### Records to process

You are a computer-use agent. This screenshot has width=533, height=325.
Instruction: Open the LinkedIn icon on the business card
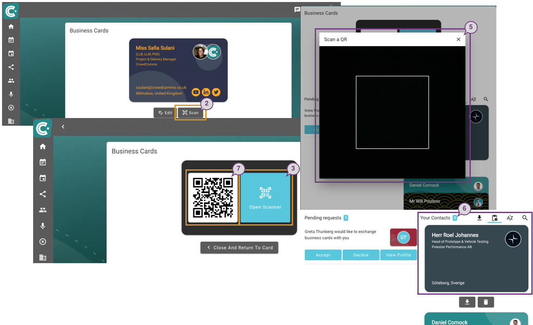pos(206,92)
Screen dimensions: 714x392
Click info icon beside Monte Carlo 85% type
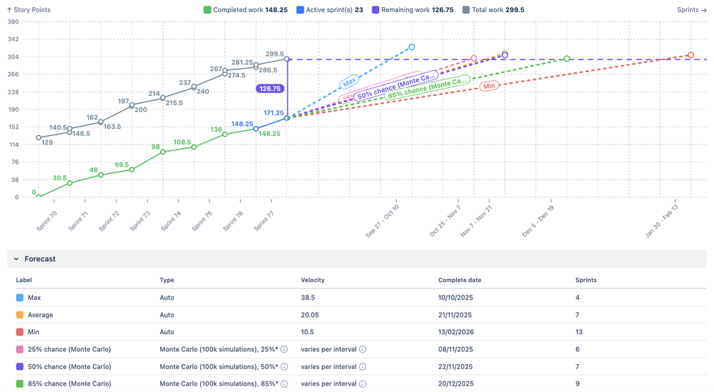(x=284, y=384)
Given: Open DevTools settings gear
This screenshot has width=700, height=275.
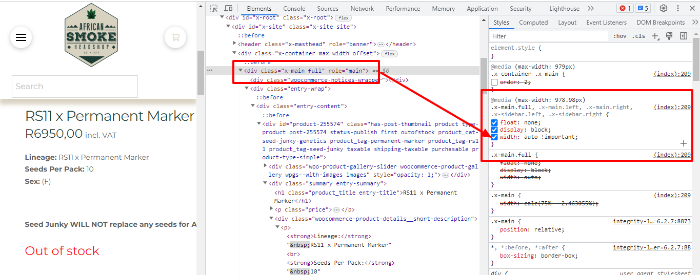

######

» **Problem to work on**
Return each line of the material in which the string "height" can be found.

» **Answer section**
You are a computer-use agent. This screenshot has width=533, height=325.
This screenshot has width=700, height=275.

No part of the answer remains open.